■ Your objective
From the listing below, pull each line that includes "timestamp".

■ Data section
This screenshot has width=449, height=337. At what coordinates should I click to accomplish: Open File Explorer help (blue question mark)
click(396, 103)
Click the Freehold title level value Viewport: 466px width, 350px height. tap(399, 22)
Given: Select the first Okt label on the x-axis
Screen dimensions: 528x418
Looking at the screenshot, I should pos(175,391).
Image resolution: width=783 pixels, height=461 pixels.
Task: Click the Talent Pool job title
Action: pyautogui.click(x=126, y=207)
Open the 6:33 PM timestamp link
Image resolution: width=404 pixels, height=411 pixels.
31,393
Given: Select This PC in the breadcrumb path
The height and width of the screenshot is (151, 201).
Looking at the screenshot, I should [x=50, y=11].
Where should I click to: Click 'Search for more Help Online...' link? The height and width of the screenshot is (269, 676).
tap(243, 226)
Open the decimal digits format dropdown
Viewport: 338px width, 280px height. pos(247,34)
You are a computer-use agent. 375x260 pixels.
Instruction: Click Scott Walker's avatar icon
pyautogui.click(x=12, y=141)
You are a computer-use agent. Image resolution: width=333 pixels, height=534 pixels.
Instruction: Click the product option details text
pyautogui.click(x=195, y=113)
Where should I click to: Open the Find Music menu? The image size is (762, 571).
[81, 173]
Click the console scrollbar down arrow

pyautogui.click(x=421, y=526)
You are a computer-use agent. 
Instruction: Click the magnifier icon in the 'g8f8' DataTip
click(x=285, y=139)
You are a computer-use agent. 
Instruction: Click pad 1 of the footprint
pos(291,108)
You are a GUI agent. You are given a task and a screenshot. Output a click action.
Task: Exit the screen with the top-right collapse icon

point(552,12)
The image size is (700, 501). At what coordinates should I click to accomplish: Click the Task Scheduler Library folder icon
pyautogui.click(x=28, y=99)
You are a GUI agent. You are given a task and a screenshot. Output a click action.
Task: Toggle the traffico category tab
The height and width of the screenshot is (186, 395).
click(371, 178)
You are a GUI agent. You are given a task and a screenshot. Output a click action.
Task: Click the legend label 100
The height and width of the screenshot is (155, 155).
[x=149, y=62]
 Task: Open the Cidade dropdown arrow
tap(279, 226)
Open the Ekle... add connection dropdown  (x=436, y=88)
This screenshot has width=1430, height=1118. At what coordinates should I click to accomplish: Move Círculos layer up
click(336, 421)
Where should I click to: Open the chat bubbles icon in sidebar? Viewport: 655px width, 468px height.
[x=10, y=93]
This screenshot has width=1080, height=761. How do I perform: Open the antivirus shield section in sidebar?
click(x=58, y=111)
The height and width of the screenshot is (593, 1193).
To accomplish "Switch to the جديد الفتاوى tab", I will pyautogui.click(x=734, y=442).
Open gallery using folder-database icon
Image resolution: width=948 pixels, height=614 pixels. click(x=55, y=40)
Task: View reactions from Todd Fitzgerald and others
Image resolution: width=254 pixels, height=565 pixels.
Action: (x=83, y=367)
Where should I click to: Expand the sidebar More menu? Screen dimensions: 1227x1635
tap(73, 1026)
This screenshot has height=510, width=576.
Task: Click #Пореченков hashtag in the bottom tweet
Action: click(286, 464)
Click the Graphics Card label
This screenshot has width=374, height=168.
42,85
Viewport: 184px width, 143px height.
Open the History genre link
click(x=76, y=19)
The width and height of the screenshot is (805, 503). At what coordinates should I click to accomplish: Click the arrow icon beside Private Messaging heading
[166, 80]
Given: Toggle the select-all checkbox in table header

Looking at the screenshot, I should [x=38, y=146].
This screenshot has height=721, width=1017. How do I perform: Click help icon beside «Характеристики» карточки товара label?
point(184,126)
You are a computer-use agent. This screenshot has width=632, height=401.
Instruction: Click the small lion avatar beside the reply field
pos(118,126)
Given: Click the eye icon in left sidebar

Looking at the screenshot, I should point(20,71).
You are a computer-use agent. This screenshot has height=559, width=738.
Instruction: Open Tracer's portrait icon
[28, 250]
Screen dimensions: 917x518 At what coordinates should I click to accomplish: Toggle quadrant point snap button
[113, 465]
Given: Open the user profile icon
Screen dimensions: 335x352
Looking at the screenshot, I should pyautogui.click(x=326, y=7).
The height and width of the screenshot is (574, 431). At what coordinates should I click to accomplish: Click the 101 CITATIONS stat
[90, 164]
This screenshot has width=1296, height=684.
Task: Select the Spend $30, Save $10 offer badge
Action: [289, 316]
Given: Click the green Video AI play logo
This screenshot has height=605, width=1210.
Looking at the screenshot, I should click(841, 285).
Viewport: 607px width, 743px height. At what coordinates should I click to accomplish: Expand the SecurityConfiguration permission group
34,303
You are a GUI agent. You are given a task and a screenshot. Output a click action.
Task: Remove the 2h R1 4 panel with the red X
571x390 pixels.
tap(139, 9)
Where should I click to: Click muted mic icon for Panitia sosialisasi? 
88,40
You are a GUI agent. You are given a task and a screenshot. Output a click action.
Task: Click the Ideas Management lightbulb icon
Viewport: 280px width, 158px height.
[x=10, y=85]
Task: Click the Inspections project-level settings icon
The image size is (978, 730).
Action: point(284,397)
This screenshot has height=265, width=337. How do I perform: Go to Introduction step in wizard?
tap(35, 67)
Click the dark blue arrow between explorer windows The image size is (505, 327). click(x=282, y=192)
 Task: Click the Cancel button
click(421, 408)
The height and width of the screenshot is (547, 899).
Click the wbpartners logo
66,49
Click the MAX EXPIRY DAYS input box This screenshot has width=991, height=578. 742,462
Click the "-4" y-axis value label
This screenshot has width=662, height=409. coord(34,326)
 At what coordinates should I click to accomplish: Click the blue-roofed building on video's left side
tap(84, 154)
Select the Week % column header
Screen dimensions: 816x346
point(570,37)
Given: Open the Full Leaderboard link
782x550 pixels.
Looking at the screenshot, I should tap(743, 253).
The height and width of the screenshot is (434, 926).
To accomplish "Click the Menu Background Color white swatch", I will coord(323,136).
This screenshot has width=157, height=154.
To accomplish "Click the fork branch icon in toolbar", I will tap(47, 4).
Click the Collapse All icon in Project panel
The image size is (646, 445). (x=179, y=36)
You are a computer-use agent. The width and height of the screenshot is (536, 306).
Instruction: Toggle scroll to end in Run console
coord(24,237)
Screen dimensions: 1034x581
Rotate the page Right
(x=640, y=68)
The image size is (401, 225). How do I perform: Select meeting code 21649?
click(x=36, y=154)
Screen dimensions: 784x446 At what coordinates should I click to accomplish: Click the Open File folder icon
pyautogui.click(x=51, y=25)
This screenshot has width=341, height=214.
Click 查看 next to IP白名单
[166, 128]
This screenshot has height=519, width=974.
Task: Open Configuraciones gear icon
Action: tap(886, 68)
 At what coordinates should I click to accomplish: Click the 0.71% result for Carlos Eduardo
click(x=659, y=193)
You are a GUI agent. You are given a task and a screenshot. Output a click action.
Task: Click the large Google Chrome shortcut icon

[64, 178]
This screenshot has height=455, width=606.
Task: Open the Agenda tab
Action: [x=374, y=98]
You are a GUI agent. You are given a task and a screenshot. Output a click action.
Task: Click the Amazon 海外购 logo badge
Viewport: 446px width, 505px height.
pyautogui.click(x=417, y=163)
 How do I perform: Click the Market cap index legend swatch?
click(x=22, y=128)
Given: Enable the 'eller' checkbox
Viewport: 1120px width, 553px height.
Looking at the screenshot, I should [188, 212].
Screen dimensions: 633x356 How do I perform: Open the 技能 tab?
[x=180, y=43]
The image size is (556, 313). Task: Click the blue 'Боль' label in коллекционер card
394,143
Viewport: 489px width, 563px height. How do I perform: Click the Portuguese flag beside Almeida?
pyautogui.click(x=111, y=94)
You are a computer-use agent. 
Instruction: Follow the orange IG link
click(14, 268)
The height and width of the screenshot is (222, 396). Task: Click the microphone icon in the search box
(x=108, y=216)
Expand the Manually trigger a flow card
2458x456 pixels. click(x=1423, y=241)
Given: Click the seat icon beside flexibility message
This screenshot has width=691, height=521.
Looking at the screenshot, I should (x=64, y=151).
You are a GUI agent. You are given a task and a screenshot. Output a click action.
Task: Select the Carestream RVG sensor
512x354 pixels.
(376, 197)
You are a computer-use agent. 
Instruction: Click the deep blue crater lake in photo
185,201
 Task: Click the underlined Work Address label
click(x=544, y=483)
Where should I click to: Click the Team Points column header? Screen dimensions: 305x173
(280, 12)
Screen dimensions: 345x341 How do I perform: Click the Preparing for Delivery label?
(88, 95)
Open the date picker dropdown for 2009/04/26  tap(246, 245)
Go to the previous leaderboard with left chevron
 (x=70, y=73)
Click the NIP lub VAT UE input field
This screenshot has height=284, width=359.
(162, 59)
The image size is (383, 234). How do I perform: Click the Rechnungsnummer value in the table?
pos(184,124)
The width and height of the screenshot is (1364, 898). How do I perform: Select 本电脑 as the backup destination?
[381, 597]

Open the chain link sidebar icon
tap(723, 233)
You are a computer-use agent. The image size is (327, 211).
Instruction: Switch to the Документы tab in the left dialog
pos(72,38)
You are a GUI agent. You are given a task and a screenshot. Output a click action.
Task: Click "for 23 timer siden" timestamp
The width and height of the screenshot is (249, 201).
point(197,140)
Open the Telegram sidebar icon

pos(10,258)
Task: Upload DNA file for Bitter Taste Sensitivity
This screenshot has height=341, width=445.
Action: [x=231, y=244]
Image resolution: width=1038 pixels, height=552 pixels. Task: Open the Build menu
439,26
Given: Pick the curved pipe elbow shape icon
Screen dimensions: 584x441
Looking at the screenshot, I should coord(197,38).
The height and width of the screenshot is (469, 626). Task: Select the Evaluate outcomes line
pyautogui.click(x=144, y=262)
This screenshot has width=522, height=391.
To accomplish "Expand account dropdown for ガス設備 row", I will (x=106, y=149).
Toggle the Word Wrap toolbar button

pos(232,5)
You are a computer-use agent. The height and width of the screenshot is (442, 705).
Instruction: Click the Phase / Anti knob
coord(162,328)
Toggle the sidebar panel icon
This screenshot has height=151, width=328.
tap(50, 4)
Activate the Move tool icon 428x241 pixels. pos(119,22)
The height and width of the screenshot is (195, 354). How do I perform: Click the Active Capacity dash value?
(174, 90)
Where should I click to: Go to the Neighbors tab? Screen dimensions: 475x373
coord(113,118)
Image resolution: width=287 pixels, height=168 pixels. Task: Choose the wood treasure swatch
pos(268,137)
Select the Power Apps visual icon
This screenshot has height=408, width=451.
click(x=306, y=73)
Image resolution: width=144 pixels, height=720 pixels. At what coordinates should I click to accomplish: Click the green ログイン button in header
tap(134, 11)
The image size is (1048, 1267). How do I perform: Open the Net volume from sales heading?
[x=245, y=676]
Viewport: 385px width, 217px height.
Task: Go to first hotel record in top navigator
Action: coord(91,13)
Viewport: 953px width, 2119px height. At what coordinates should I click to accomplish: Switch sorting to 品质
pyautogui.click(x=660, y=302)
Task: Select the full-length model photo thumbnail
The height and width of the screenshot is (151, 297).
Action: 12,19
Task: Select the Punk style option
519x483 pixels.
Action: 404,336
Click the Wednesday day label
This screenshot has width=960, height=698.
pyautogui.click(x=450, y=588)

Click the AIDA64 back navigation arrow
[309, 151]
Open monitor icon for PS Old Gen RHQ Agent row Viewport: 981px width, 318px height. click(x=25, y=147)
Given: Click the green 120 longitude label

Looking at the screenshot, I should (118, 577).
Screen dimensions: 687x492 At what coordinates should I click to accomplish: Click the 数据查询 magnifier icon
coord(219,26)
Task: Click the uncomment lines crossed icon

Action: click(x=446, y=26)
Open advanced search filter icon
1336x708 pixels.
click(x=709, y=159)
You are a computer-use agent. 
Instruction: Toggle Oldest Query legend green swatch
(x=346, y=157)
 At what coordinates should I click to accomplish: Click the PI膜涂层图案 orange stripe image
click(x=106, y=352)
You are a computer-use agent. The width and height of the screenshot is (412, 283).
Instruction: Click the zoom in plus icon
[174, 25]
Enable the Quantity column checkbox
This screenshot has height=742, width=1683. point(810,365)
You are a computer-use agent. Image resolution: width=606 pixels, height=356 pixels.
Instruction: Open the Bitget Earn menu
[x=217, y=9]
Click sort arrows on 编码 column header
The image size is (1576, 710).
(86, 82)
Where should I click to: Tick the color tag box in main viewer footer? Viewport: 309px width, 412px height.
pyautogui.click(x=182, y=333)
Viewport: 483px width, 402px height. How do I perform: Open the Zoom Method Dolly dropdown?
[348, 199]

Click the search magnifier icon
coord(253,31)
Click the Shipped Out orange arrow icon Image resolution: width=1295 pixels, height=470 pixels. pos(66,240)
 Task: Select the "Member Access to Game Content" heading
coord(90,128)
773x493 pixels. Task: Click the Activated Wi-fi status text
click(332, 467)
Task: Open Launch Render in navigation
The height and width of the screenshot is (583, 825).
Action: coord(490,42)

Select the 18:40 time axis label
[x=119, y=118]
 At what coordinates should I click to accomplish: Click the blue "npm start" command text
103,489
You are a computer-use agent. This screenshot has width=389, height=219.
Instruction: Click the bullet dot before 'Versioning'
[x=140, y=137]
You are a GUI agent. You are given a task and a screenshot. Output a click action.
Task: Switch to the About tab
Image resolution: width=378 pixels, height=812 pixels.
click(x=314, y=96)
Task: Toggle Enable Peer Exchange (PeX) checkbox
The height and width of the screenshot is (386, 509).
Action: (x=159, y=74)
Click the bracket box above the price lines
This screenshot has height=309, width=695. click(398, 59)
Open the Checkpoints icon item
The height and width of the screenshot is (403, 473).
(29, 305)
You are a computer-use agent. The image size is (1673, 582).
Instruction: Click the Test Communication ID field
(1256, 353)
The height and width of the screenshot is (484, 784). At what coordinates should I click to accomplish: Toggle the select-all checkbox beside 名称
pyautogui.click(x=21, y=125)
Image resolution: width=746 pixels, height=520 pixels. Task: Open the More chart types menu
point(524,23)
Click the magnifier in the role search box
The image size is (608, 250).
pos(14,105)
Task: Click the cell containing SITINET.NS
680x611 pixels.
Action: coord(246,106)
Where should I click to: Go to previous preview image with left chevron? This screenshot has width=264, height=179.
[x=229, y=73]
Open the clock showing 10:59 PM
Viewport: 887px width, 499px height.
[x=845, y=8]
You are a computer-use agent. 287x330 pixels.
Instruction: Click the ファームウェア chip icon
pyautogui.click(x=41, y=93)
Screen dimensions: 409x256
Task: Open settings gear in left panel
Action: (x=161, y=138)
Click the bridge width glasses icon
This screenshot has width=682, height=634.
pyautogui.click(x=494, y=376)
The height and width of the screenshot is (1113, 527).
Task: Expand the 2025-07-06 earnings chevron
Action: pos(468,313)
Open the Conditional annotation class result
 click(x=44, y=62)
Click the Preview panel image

■ Result for this task
Open the 6:33 PM timestamp link
Task: Click "for 23 timer siden" timestamp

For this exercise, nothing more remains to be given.